JT: Após nove anos de isolamento cultural, numa pequena cidade do interior, minha família e eu precisávamos “recarregar as baterias”. Estávamos desesperados para sair, mas sem referências e na iminência de apontar o dedo, por sorteio, para um local qualquer no mapa e se mudar para lá. Na época, quando íamos a São Paulo ou Rio, nosso programa predileto era ir aos shoppings, ver gente, barulho, luzes e movimento. Houve vezes em que assistimos a três filmes no mesmo dia. Ou que saímos diretamente do cinema para o teatro ou algum concerto.
A escolha de Florianópolis foi o que chamo de um caso de amor à segunda vista. Eu já havia estado rapidamente na cidade, a trabalho, duas ou três vezes em 1977. Havia ido com Roberto levar o projeto do aterro da Baía Sul, mas, entre reuniões e visitas à obra, pouco tempo sobrou para que eu conhecesse razoavelmente o lugar.
Em uma viagem de férias, em 1996, saímos do Espírito Santo para conhecer a serra Gaúcha, em especial, a cidade de Antônio Prado, uma pequena jóia na montanha, que tem vinculações históricas com Santa Teresa por conta da imigração italiana. No caminho, entramos em Florianópolis, sob o sol poente. Foi um momento mágico. Aquela ilha, a paisagem banhada por uma luz avermelhada, a nossa esquerda a Ponte Hercílio Luz e a baía Norte, à direita, a baía Sul, o continente atrás. Fez-se um silêncio unânime no carro. Todos estávamos pensando a mesma coisa: “Vai ser aqui!”. E foi!
Em Santa Catarina não há muito a tradição de contratar paisagistas para tratar os espaços públicos. Desde que me mudei para cá, fiz projetos na Bahia, no Rio Grande do Norte, no Rio de Janeiro, mas somente há pouco fiz um primeiro projeto para um pequeno parque em Florianópolis, na cabeceira insular da Ponte Hercílio Luz. E no momento, estou fazendo um trabalho muito interessante de revitalização de toda a beira-mar de Laguna, no sul do Estado. Trata-se de uma paisagem única, com dunas, muito vento e os molhes de pedra protegendo o canal da lagoa.
Ali ocorre a tradicional pesca com a ajuda dos golfinhos, cuja presença quase permanente empurra os cardumes para as margens, diretamente para as tarrafas dos pescadores. A cidade tem um expressivo centro histórico tombado, onde predominam construções ecléticas, luso-brasileiras e art déco.
Além de projetos de paisagismo, participo de estudos e elaboração de relatórios de impacto de vizinhança, à luz do Estatuto das Cidades, planejamento de unidades de conservação, elaboração de EIA-RIMA, encarregando-me, nestes estudos interdisciplinares, da componente Paisagem.
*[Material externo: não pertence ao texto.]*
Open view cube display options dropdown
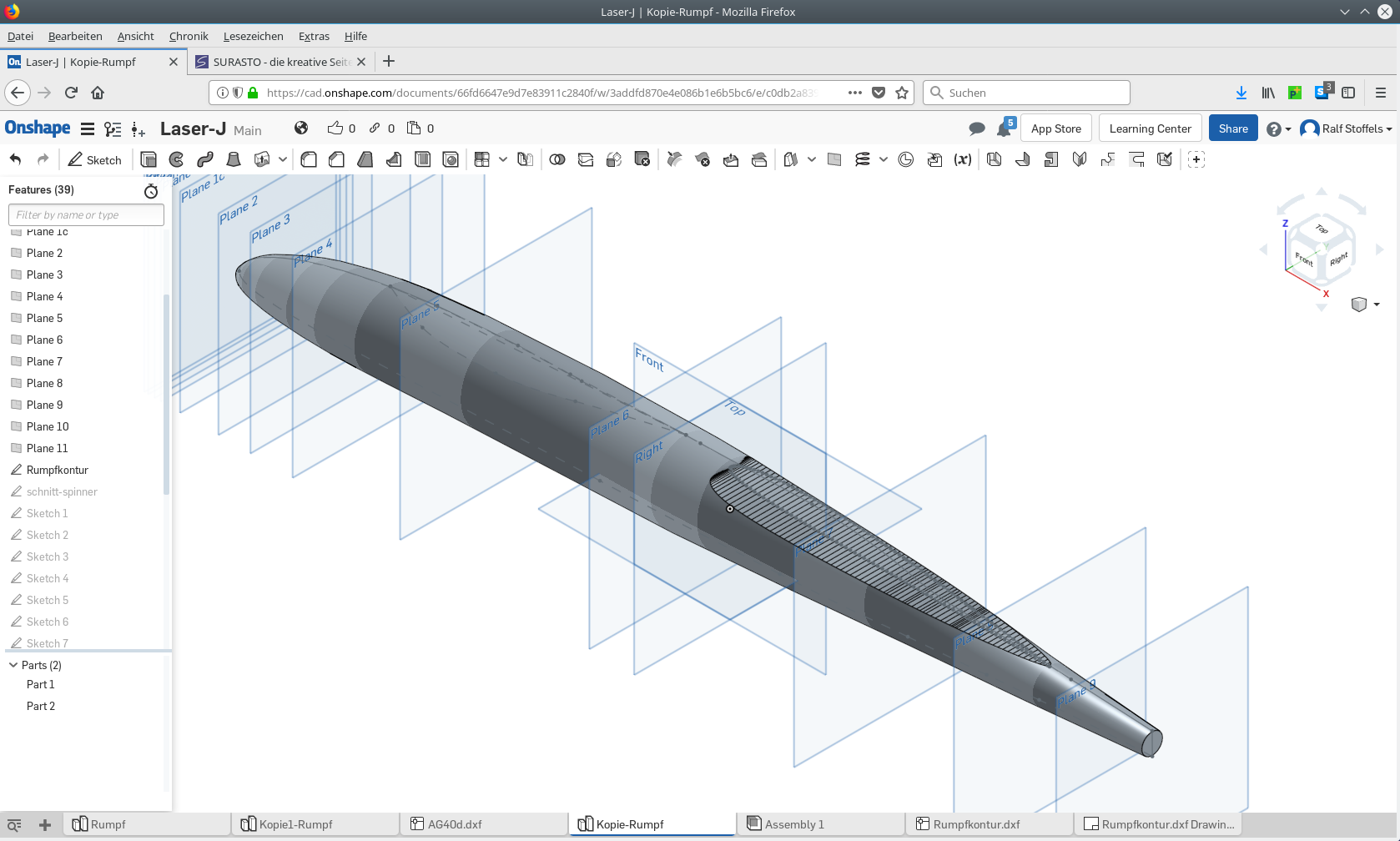This screenshot has height=841, width=1400. point(1377,305)
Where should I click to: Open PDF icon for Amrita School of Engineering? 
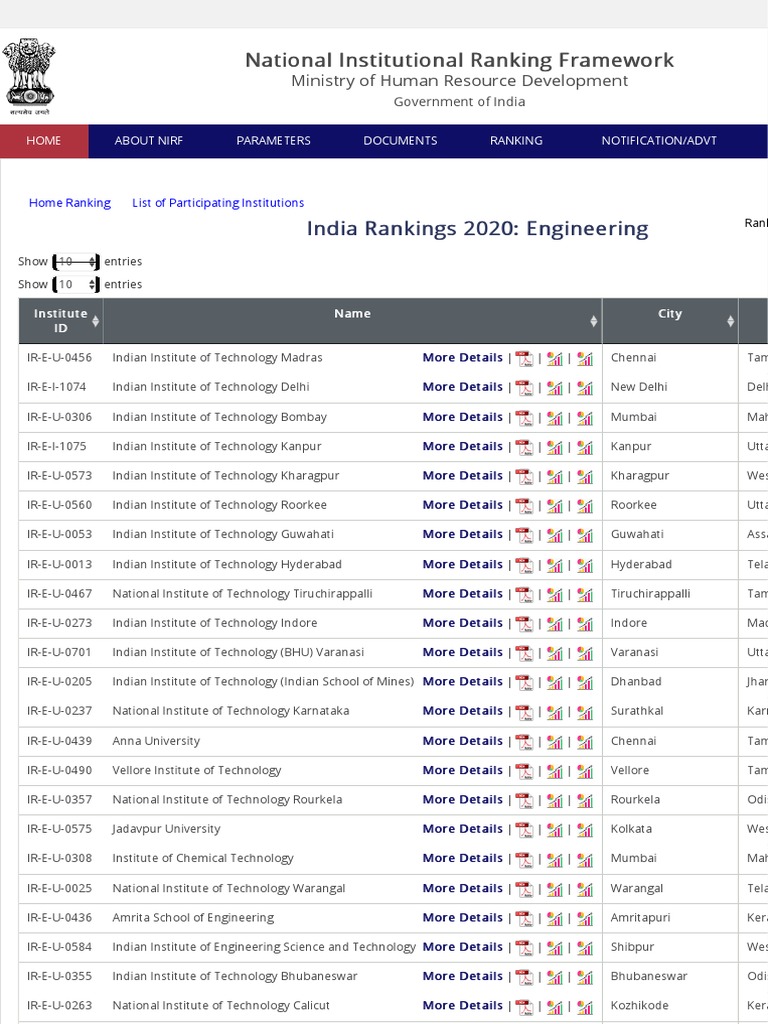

Trata-se de uma nova possibilidade de participação do paisagista, e tenho alertado para isso em palestras e artigos, desde que passei a me aprofundar em Ecologia da Paisagem, ainda no Espírito Santo.
Para tanto, fiz especialização em Ecologia e Recursos Naturais e doutorado em Geografia, com tese voltada para a fragmentação da paisagem na Ilha de Santa Catarina. Somando-se minhas atuais atividades como professor do Curso de Arquitetura e Urbanismo da UNISUL – Universidade do Sul de Santa Catarina, este é o caminho que venho seguindo e no qual, por enquanto, pretendo continuar.